[Task to carry out] Turn the data from the line with "Tick the Average" to the line with "[x=209, y=424]", both ends included, into a JSON list of strings, one string per line with blank lines skipped. Return only that list.

A block of data
★ ★ ★ ★ ★ ★ ★

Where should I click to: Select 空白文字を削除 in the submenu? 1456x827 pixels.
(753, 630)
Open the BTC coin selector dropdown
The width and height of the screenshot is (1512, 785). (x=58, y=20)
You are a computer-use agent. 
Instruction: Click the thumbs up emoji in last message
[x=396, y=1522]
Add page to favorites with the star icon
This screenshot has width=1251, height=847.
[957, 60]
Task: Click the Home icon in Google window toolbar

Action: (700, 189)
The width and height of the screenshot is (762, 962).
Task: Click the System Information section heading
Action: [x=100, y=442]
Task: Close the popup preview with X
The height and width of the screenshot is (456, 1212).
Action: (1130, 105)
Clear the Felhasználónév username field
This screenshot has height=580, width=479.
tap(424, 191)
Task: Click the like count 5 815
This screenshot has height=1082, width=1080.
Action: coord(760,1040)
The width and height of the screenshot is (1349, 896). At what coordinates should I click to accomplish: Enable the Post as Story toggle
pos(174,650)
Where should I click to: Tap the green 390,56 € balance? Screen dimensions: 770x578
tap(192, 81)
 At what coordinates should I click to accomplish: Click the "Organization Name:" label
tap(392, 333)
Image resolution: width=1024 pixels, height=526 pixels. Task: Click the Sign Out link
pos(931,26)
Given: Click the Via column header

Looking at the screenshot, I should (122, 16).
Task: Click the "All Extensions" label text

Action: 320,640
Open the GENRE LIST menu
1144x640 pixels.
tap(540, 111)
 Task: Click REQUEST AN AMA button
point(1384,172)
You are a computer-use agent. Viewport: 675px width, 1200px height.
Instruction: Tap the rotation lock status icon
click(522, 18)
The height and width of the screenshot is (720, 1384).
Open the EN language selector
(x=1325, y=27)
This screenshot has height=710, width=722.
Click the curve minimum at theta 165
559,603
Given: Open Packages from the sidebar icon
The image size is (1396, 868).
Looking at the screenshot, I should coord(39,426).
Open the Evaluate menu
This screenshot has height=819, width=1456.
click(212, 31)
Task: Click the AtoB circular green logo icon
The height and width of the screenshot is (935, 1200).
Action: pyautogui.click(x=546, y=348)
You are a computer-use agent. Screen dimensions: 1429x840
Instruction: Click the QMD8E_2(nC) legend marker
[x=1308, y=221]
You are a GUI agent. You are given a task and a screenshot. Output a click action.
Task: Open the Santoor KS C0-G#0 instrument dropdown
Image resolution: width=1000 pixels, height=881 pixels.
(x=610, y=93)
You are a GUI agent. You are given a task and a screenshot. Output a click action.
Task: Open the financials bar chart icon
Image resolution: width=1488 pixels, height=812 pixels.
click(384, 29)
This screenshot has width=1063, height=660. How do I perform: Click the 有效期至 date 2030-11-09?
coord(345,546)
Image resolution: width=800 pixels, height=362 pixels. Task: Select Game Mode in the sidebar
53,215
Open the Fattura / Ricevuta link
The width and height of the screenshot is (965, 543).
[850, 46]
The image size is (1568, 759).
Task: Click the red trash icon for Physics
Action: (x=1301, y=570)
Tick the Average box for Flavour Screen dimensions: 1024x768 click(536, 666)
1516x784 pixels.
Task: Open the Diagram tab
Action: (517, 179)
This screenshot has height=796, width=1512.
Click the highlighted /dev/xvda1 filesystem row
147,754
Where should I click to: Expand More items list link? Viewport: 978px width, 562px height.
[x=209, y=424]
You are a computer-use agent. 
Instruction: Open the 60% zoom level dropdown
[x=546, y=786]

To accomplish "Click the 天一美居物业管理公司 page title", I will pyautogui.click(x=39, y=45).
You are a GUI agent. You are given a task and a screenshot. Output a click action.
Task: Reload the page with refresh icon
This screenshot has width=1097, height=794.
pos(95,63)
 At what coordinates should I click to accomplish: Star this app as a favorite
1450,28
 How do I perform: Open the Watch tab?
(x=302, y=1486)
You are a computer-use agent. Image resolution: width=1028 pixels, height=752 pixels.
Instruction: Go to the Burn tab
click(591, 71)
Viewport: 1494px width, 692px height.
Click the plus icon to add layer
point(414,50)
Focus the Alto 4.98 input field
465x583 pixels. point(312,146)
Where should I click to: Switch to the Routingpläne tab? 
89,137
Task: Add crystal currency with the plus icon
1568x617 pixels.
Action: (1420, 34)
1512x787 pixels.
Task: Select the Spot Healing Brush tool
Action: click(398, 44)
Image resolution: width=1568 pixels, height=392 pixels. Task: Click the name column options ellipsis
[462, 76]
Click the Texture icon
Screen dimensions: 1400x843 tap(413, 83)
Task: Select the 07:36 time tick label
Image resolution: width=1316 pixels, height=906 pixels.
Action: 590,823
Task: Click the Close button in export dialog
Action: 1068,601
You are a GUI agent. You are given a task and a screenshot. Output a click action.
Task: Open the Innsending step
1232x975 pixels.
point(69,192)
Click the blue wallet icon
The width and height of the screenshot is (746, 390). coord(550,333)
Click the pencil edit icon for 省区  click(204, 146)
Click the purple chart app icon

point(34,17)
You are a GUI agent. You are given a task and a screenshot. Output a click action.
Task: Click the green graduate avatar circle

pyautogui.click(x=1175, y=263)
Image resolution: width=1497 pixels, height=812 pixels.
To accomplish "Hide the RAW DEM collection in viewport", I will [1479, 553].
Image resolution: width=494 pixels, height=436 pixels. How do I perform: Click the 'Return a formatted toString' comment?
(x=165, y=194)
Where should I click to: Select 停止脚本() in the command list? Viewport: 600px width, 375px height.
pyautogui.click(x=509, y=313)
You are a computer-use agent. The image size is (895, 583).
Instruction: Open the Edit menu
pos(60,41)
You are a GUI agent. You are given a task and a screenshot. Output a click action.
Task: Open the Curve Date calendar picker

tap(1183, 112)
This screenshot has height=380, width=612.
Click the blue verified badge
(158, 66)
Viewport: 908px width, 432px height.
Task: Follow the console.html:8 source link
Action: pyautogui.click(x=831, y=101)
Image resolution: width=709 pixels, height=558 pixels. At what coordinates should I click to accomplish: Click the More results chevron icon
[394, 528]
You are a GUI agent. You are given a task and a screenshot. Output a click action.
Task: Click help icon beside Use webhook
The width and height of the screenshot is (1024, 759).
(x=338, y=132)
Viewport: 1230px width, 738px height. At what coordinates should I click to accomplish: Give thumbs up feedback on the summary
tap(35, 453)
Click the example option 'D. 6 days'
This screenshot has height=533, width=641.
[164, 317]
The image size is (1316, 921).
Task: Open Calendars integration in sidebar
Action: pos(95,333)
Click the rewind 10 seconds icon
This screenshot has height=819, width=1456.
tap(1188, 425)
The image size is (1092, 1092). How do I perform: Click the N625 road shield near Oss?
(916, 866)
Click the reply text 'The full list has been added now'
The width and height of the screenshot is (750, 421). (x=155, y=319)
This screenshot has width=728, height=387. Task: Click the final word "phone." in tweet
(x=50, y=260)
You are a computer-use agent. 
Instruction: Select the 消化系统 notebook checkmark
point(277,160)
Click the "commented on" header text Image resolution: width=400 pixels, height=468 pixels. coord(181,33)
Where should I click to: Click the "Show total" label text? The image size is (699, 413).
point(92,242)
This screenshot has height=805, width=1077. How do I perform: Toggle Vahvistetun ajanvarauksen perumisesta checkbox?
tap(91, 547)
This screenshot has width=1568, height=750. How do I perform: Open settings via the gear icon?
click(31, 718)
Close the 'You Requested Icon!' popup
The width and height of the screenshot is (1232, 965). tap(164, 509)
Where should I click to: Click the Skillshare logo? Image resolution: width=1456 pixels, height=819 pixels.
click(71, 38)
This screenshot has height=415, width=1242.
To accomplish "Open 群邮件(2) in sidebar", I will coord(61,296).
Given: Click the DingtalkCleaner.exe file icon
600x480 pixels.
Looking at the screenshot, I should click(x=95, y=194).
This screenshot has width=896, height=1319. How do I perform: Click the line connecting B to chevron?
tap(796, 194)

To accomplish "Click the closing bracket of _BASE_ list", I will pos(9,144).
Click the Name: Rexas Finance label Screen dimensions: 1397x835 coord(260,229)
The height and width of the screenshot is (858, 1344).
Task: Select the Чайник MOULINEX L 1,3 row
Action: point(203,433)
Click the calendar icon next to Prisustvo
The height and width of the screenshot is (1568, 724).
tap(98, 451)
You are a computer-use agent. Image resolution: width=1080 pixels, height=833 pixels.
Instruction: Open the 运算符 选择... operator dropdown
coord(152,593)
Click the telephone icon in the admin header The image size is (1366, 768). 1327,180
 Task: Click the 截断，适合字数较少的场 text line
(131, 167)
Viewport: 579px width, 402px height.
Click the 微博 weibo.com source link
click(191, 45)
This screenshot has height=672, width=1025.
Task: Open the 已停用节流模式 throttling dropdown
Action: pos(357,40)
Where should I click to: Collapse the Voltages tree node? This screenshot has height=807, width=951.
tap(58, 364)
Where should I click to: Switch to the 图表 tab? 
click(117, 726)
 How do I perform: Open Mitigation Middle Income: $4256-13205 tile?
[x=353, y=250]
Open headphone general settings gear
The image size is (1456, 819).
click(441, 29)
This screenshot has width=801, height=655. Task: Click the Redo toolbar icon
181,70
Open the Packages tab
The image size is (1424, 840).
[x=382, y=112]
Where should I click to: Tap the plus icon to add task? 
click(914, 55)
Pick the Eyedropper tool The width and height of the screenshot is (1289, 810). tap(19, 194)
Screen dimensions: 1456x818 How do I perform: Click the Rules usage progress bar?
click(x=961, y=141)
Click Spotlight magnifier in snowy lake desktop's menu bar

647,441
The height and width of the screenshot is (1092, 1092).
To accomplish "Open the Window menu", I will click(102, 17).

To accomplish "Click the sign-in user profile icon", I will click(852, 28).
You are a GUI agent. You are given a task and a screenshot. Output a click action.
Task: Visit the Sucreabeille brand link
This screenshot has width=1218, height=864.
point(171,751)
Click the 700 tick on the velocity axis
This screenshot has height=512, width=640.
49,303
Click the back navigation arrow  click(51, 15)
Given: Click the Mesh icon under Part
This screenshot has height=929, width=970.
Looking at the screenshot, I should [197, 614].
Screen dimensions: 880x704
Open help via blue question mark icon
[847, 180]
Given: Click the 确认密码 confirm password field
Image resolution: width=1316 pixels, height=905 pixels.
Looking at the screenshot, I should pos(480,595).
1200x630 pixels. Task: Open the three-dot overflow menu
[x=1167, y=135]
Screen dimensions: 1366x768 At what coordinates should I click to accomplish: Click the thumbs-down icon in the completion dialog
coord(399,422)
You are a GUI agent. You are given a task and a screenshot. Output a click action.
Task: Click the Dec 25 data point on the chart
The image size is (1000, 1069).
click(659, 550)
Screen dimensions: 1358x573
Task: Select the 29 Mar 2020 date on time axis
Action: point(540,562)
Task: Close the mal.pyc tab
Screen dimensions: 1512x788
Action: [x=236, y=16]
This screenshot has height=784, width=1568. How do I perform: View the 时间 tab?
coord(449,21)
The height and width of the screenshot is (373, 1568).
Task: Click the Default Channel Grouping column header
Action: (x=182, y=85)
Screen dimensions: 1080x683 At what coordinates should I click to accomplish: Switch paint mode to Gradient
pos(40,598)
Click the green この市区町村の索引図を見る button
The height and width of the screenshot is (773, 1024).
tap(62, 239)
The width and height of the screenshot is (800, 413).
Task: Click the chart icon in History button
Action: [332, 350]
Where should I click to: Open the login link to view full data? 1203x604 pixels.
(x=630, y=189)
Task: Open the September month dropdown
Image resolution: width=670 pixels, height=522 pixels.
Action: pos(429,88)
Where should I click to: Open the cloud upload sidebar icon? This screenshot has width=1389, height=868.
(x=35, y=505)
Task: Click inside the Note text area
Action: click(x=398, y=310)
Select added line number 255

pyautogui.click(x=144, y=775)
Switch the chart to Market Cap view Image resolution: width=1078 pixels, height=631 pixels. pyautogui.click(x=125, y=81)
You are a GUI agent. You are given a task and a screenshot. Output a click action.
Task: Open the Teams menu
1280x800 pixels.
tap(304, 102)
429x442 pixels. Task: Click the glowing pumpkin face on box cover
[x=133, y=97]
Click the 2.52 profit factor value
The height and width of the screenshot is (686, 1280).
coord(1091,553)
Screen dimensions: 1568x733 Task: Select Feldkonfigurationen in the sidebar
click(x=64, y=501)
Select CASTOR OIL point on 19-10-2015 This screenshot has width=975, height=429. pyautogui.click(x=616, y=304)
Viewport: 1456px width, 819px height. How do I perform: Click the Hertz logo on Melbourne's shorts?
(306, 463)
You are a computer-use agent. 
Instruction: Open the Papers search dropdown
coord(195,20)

★ ★ ★ ★ ★ ★ ★

[Answer to this task]
[
  "Tick the Average box for Flavour Screen dimensions: 1024x768 click(536, 666)",
  "1516x784 pixels.",
  "Task: Open the Diagram tab",
  "Action: (517, 179)",
  "This screenshot has height=796, width=1512.",
  "Click the highlighted /dev/xvda1 filesystem row",
  "147,754",
  "Where should I click to: Expand More items list link? Viewport: 978px width, 562px height.",
  "[x=209, y=424]"
]